Норвегия и с внешнеполитической точки зрения вполне могла позволить себе такой шаг, так как Англия его уже сделала. 27 мая делегация “Центросоюза” прибыла в Лондон. 31 мая состоялась первая встреча её лидера Л. Б. Красина с Ллойд-Джоржем в присутствии Керзона и некоторых других членов правительства. А мнение и поведение Великобритании традиционно было определяющим для Норвегии. Хотя формально речь шла о переговорах с российским кооперативным обществом “Центросоюз”, всем было понятно, что к 1920 году эта кооперативная организация была лишь другой, более приемлемой для Запада ипостасью СНК и его наркоматов иностранных дел и торговли. Возглавил её Л. Б. Красин (тогда нарком торговли и промышленности). Символично, что само название «Центросоюз» быстро вышло из употребления. Его заменило другое, гораздо более государственное, - «Русская торговая делегация».

Перспектива заключения англо-советского торгового соглашения приветствовалась заинтересованными кругами Норвегии. Это был шанс получить большой контракт на грузовой фрахт для перевозки лесных и прочих грузов. Деловые люди не хотели упустить возможность дать работу своему застоявшемуся на приколе торговому флоту. Не хотели они отставать и от Дании со Швецией, где большевики уже имели несколько крупных контрактов. Ревниво следили в Христиании и за итало-русскими переговорами того же типа.

Советское правительство с нетерпением ожидало начала деловых дискуссий с норвежцами. Оно надеялось в качестве программы максимум заключить полноценный торговый договор и даже добиться восстановления дипломатических отношений. В конце июля Кремль уполномочил вести переговоры Максима (Макса) Максимовича Литвинова (Валлаха). В это время он решал в Копенгагене вопросы обмена военнопленными. С норвежской стороны соответствующие полномочия получил Министр торговли, судоходства, промышленности и рыболовства господин Герд Хенрик Мейер Бруун. Известно, что в ходе подготовки к переговорам последний затребовал и внимательно изучил также статистику русско-норвежских экономических связей за 1912 – 1919 гг.

Норвежцы сразу же остудили максималистские настроения Кремля. И дали понять, что речь может идти только об “установлении торговых отношений... ” и ни о чем больше[307].

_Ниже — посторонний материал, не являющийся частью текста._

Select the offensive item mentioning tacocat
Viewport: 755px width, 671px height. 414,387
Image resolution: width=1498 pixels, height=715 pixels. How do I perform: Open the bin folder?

2 сентября 1920 г. М. М. Литвинов прибыл в Христианию для переговоров. 7 сентября он представил норвежскому правительству советский проект договора на рассмотрение и для внесения поправок. [308] Параллельно в тот же день правительству напомнила о своей позиции и " Центральная контора норвежских интересов в России". Её официальный председатель Кристиансен уже в который раз настаивал, чтобы во время переговоров не были забыты интересы норвежских собственников. [309]

Миссия Литвинова с самого начала натолкнулась на серьезное препятствие в виде “поправок” к проекту со стороны Мейера Брууна. Текст поправок датирован 11 сентября, но к адресату попал только 16 сентября. Содержание ответа было весьма огорчительным. Почти в ультимативной форме литвиновский проект был отвергнут. Бруун даже не стал вдаваться в детали его статей. Наибольшую неприязнь министра вызвали те пункты советских предложений, которые гарантировали признание принципа государственной монополии внешней торговли, а торговым представителям РСФСР обеспечивали бы почти дипломатический уровень неприкосновенности. Такое соглашение, по мнению Министра, “привело бы к фактическому признанию Советского Правительства”, а Норвегия этого не желала[310]. Поэтому Бруун предложил даже не временное соглашение, а лишь некоторую “договоренность о том, чтобы оба государства в предварительном порядке и в виде опыта взаимно обменялись торговыми уполномоченными”[311]. Неплодотворность этого предложения бросается в глаза. Уполномоченным такого рода ничего не гарантировалось. Любая их сделка могла быть легко оспорена и сорвана бывшими норвежскими владельцами имущества и капиталов в России.

Следующая серьезная поправка Брууна указывала, что любое возможное соглашение ни в чем не должно “ущемлять претензий к России в вопросе о компенсации ущерба, нанесенного Норвежскому правительству и норвежским гражданам”[312]. В этом пункте чувствовалась твердая рука “Центральной конторы (по защите) норвежских интересов в России” и лично самого квалифицированного в политических и финансовых вопросах капитана Фредерика Прютца. Того же мнения придерживалось и Министерство юстиции и полиции во главе с консервативно настроенным Отто Хальворсеном.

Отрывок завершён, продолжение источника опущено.